1) The violin brings with it a long history of performance practice, suave portability, wacky mythology, and proud repertoire (some of it wildly over-rehearsed). It also brings with it the possibilities and limitations of its construction: tunings and playing techniques based on fifths and strong tonal content; the sound of the bowed string; and a host of valuable extensions to its constructed purpose.
2) Cardboard (‘a generic, non-specific, lay term used to refer to any heavy
paper-pulp based board’) carries less readily identifiable performance overtones than the violin. Mr. Cossin has engineered it to sing.
3) The laptop has become fairly conventional hardware for musical perfor-
mance in the 21st century. It is used, among other things, for analyzing and editing audio input for recording, processing live sounds, or making sounds on its own for hordes of ecstatic dancers, and has risen to the musical scene in recent years.
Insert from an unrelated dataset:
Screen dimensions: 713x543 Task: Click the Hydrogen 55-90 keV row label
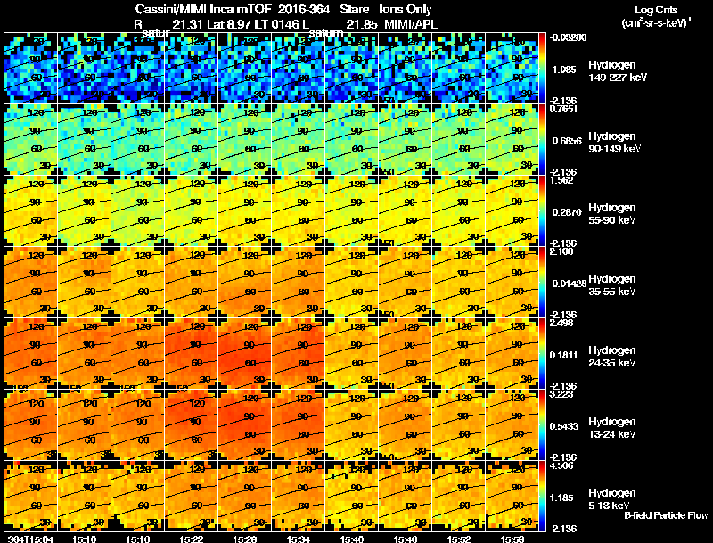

4) And there are the performers, who bring with them all sorts of musical
extras, for better and for worse: mechanical habits of performance; relationships with music past and present; moods and preoccupations; predilections; prejudices; and (important in this sheet-music-free context) fallible and selective memories (a mix of the ability to forget and the inability to remember, such as audiences also have), guided and tricked by musical tones. All those things, and a desire to make sounds using the available materials.